Necromancy, sorry, but there was a point made a while back that kind of zipped by without comment, and I wanted to circle back to it:
@Christian-Ehrlicher said in Rust file parsing significantly faster than Qt/C++ file parsing. Solutions for Qt implementation wanted. File size: 68.5 MB:
The problem with QDateTime is that for every call the internal format parser (QDateTimeParser, private class) is re-created and needs to re-evaluate the string. This takes a lot of time.
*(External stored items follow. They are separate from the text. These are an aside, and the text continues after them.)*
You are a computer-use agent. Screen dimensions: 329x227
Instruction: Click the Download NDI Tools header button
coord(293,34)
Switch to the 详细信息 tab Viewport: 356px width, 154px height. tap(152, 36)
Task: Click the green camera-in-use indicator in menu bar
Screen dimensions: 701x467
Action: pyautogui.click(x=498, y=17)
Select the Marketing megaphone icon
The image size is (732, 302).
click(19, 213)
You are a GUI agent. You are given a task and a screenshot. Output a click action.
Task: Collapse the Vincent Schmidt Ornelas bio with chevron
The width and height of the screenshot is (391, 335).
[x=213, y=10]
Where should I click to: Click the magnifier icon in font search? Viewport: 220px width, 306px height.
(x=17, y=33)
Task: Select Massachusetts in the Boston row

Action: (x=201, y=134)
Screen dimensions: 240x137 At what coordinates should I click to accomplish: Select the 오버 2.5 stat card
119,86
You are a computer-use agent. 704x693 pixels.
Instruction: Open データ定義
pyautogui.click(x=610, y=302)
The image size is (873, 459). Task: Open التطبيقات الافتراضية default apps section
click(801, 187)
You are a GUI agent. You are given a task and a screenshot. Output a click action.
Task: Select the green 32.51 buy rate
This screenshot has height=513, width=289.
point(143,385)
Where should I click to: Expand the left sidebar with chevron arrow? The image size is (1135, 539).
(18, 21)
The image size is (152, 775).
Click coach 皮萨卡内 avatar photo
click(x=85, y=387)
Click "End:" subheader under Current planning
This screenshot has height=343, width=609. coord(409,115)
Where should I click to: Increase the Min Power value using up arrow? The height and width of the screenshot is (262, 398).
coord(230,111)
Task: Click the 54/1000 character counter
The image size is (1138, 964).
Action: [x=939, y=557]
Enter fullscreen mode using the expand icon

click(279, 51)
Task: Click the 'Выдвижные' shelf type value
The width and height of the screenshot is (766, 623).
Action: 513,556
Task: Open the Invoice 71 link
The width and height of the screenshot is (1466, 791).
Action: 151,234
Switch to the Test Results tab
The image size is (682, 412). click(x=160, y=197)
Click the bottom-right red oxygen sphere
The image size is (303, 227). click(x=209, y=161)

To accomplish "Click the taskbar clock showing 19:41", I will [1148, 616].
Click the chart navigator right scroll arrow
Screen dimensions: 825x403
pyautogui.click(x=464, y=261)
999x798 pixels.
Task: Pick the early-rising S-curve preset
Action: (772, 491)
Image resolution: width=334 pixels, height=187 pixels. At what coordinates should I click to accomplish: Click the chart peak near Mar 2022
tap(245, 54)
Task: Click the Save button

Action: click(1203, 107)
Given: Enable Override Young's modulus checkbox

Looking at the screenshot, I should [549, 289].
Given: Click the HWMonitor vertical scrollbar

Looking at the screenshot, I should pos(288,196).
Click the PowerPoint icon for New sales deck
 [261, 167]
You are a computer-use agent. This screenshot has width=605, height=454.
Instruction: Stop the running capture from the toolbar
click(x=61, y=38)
Given how expensive it is to re-create that parser for every call, I wonder if Qt would consider making the parser public. instantiable, and reusable, so that when parsing a lot of same-formatted date strings, it could be created just once and applied to all of them? Kind of like Python's
re.compile()for regular expressions.e.g. something like:
QDateTimeStringParser* dateParser = new QDateTimeStringParser( "yyyyMMdd HHmmss zzz0000" ); QElapsedTimer* parseTimer1 = new QElapsedTimer(); parseTimer1->start(); for (int ii = 0; ii < allData.size() - 1; ii++) { QByteArrayList data = allData.at(ii).split(';'); t.dt = dateParser->parse(data.at(0)); t.last = data.at(1).toDouble(); t.bid = data.at(2).toDouble(); t.ask = data.at(3).toDouble(); t.volume = data.at(4).toInt(); instr.tickList.append(t); } qDebug().noquote() << QString("Qt parse time: %1ms") .arg(parseTimer1->elapsed()); dateParser->deleteLater();I wonder if that could make it significantly faster?
parse()would have to be reentrant and stateless, of course (beyond the stored, immutable format string), which could still be tricky for a complex parser.